**SHORT PROBLEM:** Render the part of the rows below that opens with the line containing "The height and" and closes with the line containing "I will point(1099,53)." as a numbered list, omitting any blank lines.

# start of STORED ROWS

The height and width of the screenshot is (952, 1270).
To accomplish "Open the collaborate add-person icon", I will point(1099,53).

# end of STORED ROWS
# start of STORED ROWS

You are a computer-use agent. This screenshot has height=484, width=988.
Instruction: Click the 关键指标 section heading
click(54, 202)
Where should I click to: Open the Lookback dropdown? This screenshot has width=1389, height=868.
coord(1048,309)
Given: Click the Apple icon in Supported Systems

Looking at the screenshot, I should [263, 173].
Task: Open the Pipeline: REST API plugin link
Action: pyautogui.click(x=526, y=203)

# end of STORED ROWS
# start of STORED ROWS

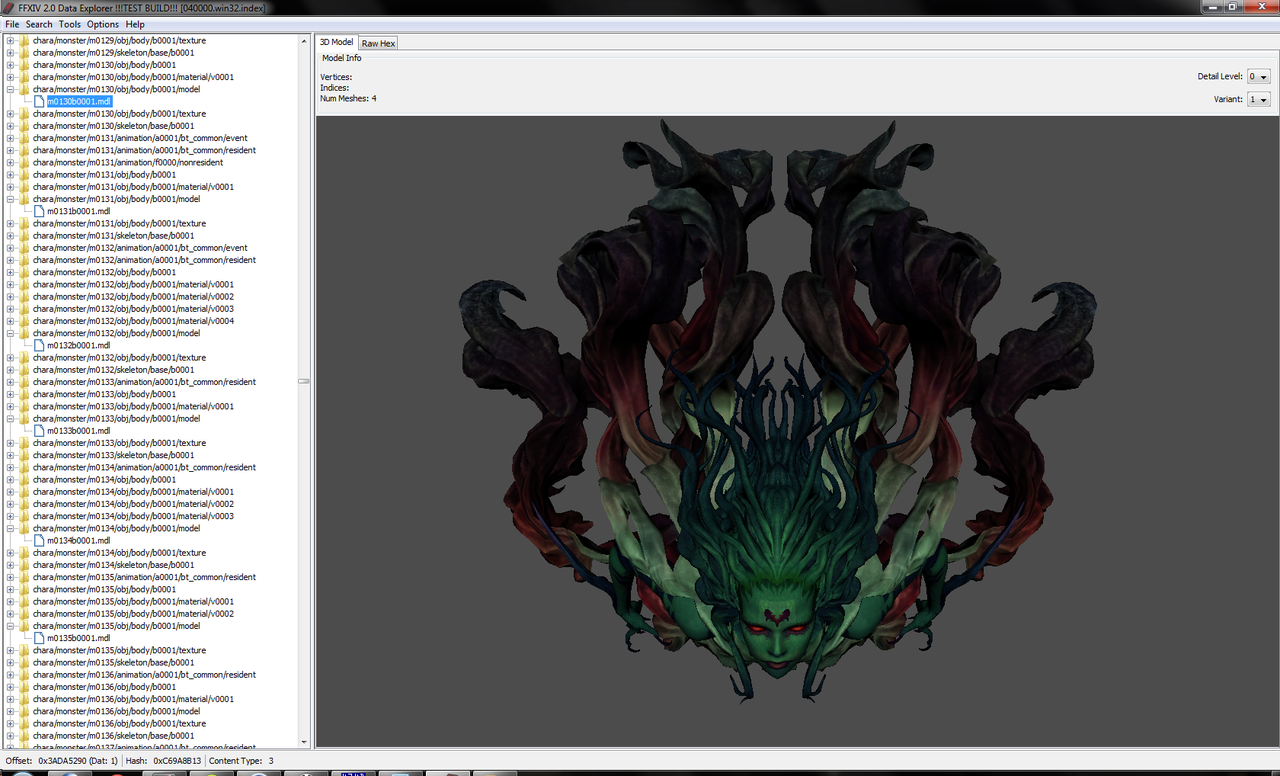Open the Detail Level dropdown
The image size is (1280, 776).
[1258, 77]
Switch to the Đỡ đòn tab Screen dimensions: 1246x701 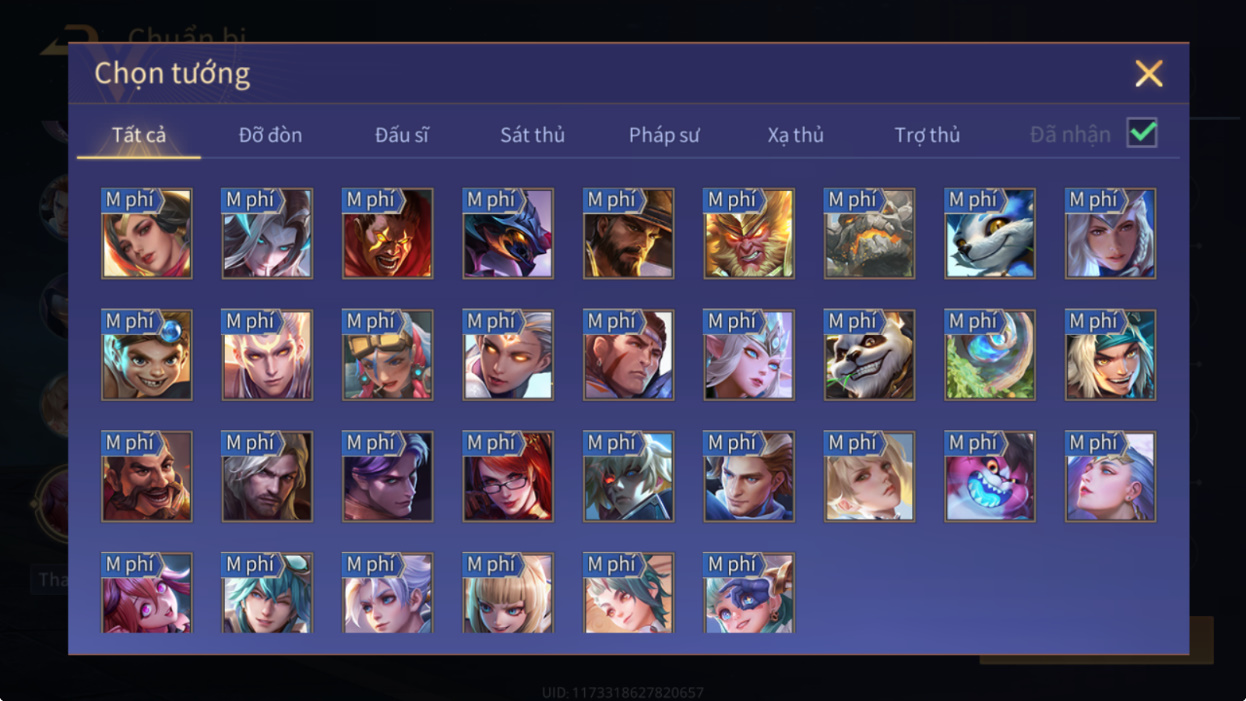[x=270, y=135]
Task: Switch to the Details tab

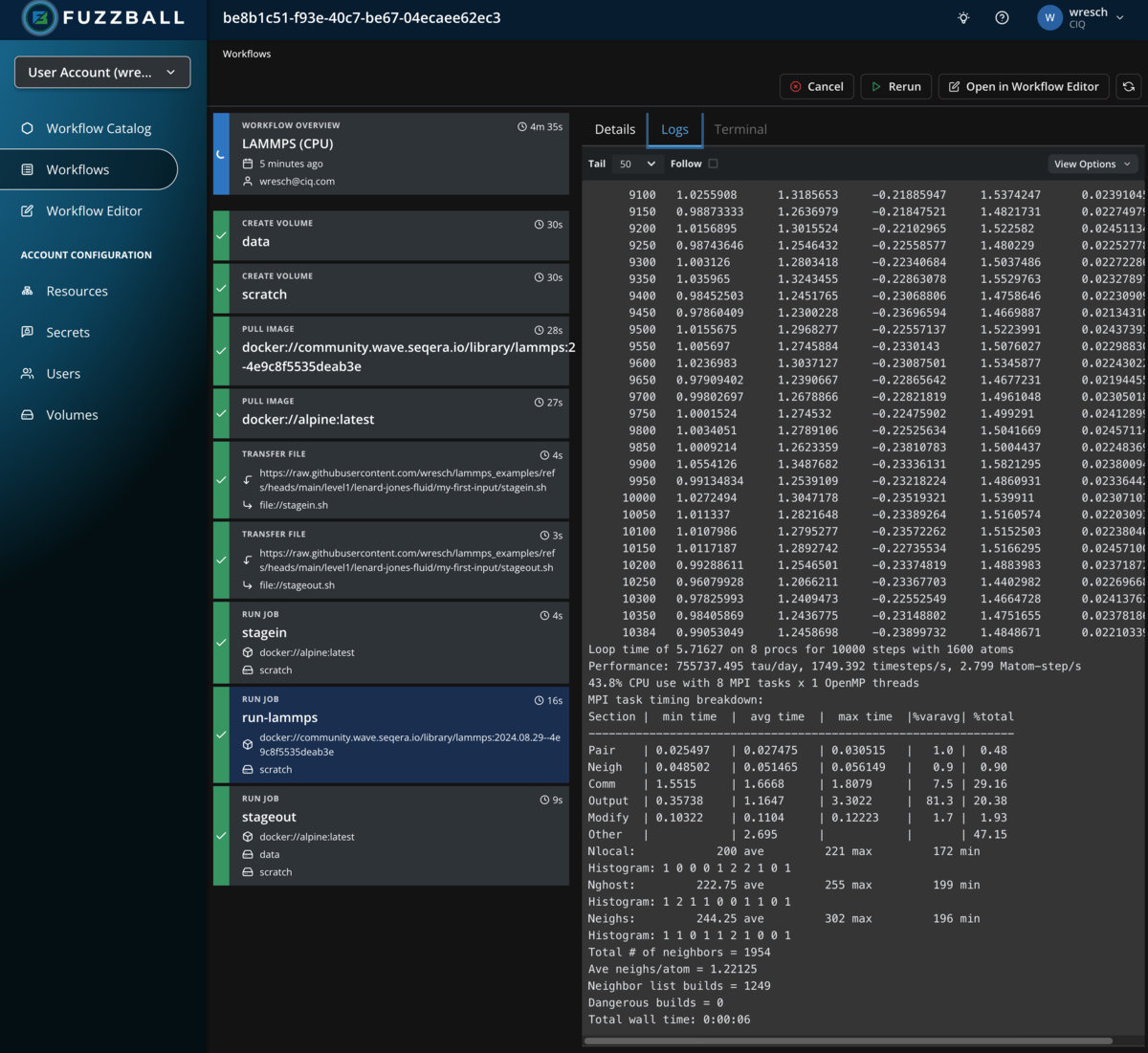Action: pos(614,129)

# end of STORED ROWS

**SOLUTION TO THIS TASK:**
1. The height and width of the screenshot is (952, 1270).
2. To accomplish "Open the collaborate add-person icon", I will point(1099,53).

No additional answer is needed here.